My friend in the apparel business is more focused on mobile gizmos such as Apple’s iPad tablet. His company is wrestling with the challenge of how to compress elaborate store front displays into the window of a tablet. The organization expects a growing number of its future customers to do their buying in this small space. Add projected increases in processing power and the introduction of a new generation of high-speed networks, and it is easy to appreciate why the company is paying so much attention to its virtual customer base.
These developments will bring a raft of changes for supply chain managers. Faster fulfillment, more complex point-of-sale data, and additional variables for overstretched demand planners to number crunch, are a few examples.

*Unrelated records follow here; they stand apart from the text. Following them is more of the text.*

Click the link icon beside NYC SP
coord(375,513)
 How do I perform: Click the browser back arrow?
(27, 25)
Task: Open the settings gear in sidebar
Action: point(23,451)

As if these innovations are not enough, product customization will likely add to the complexity. As marketing guru Seth Godin described in the World Innovation Forum in New York City this summer, manufacturing is still based on a system of factories busily “making average products for average people.” This is changing as more consumers and producers gain access to worldwide markets through smart communications. The focus is shifting to serving groups of people he calls “tribes” that share common interests and want specific, tailored products. Advances in manufacturing technology such as the wider availability of very sophisticated production line robots and automation will enable companies to deliver these offerings.
Today’s agile supply chains will seem almost pedestrian in this environment. Buyers will be able to marry super-fast communications with “intelligent” software to access sources of materials and manufacturing capacity across the globe. Supply chains will be created for individual projects and be reconfigured on the fly to take advantage of fleeting commercial opportunities.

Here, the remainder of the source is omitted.